The Municipal Museum housed an eclectic collection of quaint bibs and bobs from 19th and 20th century Tabriz. The outside exhibits included odd things like a collection of early 20th century fire engines and the first taxi in Tabriz (an old W120 Mercedes Benz). Inside, the museum seemed to be dedicated to famous Tabrizi citizens. Important no doubt, but not very rivetting for an outsider.

The small gardens surrounding the building were beautiful, spoilt only by the huge fountain which had been drained for repairs.

Now that's a carpet! This priceless antique carpet measures 25m by 17m. That's Sam in the upper left corner.

Now that’s a carpet! This priceless antique carpet measures 16m by 7m. That’s Sam in the far upper left corner.

In a different wing of the Municipal Building was the Tabriz Carpet Museum.

The highlight of the Carpet Museum was a massive hand-woven carpet measuring 16m by 7m. I asked the museum attendant about the history of the huge carpet but she was only able to tell me that it was “rescued from a wealthy person’s house”. Not really sure what that meant.

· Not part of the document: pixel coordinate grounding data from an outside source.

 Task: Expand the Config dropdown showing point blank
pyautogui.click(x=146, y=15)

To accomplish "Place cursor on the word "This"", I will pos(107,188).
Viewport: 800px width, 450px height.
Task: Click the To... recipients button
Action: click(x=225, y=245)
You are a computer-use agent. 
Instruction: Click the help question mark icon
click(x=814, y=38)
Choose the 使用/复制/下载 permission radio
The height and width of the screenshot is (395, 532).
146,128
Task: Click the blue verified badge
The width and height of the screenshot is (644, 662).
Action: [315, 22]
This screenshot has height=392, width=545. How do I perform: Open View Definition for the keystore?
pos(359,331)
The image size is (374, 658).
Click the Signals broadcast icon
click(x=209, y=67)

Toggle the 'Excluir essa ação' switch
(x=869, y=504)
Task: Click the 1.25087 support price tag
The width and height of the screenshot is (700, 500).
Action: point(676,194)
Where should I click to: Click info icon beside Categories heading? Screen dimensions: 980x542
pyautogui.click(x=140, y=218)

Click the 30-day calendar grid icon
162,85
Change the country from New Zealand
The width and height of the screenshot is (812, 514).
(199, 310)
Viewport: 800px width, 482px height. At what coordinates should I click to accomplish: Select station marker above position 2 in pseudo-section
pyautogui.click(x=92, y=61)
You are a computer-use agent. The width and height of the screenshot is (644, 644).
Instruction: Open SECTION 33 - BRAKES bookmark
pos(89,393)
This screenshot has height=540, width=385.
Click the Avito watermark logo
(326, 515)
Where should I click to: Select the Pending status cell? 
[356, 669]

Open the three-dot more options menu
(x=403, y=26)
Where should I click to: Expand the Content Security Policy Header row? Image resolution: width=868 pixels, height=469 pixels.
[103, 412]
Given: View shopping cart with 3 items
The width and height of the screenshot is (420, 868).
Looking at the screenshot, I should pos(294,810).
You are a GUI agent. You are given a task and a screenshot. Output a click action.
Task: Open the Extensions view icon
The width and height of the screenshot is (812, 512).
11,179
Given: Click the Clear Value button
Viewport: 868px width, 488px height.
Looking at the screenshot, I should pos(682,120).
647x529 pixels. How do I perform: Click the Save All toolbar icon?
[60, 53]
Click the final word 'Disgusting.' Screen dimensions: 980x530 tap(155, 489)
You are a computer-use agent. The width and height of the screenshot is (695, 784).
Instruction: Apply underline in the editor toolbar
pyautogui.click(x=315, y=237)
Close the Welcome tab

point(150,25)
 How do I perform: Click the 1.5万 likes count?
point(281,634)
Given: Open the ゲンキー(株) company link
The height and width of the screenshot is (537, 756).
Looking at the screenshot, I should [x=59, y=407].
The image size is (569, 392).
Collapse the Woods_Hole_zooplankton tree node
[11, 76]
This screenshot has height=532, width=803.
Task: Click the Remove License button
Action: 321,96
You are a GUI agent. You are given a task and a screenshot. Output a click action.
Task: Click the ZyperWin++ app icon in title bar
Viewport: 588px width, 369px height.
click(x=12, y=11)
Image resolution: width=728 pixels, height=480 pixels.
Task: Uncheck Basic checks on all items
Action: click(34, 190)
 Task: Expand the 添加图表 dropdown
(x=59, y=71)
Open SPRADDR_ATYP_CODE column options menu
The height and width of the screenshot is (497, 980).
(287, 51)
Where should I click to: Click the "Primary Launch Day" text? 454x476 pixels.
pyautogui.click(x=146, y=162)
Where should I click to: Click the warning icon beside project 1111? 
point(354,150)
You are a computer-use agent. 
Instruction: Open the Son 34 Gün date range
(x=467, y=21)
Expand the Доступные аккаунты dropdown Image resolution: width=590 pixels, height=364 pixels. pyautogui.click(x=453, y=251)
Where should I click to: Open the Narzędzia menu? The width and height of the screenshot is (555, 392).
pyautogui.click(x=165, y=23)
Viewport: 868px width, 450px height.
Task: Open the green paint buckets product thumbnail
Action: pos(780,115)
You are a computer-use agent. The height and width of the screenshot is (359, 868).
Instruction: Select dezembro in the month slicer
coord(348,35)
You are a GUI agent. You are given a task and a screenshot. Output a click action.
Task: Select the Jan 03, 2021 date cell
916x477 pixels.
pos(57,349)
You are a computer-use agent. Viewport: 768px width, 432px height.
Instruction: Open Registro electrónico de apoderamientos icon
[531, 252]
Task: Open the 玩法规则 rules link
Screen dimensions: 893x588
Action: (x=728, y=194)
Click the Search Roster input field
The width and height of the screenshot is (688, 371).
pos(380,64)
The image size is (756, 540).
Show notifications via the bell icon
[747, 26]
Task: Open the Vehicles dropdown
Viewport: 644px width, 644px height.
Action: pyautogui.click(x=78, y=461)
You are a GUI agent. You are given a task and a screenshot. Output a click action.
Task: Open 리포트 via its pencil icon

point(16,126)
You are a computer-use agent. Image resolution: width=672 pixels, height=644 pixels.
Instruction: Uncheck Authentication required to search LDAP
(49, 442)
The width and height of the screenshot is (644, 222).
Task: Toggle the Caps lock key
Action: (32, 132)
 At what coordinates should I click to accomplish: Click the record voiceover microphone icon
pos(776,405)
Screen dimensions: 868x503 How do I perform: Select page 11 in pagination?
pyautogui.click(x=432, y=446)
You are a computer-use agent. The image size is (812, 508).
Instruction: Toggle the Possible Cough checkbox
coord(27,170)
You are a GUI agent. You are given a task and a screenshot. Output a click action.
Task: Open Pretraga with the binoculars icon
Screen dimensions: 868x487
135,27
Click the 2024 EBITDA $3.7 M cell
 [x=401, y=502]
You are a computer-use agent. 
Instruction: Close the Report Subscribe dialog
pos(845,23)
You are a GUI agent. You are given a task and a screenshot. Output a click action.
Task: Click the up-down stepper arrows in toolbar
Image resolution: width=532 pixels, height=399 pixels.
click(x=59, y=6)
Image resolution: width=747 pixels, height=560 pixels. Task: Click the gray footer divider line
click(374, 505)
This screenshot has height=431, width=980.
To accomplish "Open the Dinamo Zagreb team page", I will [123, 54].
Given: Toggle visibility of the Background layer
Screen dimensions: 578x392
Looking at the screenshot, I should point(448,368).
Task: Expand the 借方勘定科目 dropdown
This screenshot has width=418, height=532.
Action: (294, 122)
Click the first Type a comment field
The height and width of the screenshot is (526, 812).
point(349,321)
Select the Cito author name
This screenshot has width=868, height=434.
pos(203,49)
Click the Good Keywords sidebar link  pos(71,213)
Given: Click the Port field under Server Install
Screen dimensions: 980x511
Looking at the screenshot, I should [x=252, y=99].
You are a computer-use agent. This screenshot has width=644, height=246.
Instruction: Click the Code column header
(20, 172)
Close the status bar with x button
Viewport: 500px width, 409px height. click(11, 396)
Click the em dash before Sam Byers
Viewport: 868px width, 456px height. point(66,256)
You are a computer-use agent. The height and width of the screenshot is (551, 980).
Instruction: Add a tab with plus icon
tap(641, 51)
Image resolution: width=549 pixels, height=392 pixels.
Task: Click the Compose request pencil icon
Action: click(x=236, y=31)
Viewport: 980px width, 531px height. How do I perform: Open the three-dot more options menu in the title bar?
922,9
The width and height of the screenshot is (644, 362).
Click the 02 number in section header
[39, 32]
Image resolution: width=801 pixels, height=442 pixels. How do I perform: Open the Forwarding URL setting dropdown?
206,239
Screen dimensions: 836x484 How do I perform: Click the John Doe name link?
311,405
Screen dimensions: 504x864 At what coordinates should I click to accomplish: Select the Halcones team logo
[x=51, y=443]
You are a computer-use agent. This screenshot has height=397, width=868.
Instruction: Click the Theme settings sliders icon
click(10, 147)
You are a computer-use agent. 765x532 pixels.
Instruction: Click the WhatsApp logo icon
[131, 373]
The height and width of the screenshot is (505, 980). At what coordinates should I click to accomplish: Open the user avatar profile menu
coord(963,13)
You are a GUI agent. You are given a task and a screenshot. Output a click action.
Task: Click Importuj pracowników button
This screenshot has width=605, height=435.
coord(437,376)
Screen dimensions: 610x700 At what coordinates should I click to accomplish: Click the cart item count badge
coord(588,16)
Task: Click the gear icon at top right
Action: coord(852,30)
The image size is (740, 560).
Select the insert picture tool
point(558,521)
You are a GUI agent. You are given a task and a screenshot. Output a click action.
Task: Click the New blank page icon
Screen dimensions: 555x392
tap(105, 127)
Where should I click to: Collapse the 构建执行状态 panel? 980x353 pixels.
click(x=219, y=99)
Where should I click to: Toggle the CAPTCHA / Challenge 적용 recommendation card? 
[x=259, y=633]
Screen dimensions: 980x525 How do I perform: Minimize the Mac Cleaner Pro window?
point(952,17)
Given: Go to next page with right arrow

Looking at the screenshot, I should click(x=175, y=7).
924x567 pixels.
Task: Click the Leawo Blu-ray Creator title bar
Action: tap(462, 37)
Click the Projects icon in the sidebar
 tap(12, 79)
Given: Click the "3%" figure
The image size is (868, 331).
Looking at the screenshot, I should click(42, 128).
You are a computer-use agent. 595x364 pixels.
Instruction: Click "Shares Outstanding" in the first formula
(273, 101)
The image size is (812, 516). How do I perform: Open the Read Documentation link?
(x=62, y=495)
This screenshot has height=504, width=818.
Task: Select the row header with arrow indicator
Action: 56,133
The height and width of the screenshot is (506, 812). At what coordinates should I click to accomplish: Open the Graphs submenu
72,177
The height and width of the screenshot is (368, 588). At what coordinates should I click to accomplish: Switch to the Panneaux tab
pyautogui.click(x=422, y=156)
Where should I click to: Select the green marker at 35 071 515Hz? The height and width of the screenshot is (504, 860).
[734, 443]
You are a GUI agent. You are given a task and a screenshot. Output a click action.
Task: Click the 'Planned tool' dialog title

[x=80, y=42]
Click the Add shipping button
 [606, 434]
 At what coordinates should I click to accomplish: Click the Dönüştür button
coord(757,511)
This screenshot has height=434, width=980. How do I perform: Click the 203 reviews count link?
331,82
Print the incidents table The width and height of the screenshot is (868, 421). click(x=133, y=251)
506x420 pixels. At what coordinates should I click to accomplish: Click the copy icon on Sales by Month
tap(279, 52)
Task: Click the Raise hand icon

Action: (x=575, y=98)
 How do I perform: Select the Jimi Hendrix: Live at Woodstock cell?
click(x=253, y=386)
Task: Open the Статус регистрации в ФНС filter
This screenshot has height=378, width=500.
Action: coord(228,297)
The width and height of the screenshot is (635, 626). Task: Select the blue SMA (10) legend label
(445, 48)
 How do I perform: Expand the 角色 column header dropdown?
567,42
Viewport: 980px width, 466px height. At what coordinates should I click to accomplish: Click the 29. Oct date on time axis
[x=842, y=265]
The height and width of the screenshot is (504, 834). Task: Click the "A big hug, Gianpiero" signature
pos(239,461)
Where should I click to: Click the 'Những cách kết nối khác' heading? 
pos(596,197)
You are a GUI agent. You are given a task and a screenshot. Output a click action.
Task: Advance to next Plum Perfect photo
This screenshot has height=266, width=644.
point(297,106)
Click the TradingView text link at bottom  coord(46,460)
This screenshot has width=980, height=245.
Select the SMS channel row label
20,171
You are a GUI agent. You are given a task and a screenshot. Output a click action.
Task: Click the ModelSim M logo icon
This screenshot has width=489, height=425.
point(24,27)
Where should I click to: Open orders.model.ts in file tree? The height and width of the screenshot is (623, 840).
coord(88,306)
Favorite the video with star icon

Next on Sam’s seemingly endless list of museums was the modest-looking Azarbayjan Museum. It was only mid/late morning but the day was already starting to get uncomfortably hot and, with all the tramping around the streets of Tabriz, I was quickly approaching museum overload.

I waited outside while Sam haggled with the guard about something, all the time fearing the Azarbayjan Museum would turn out to be nothing more than another local council museum.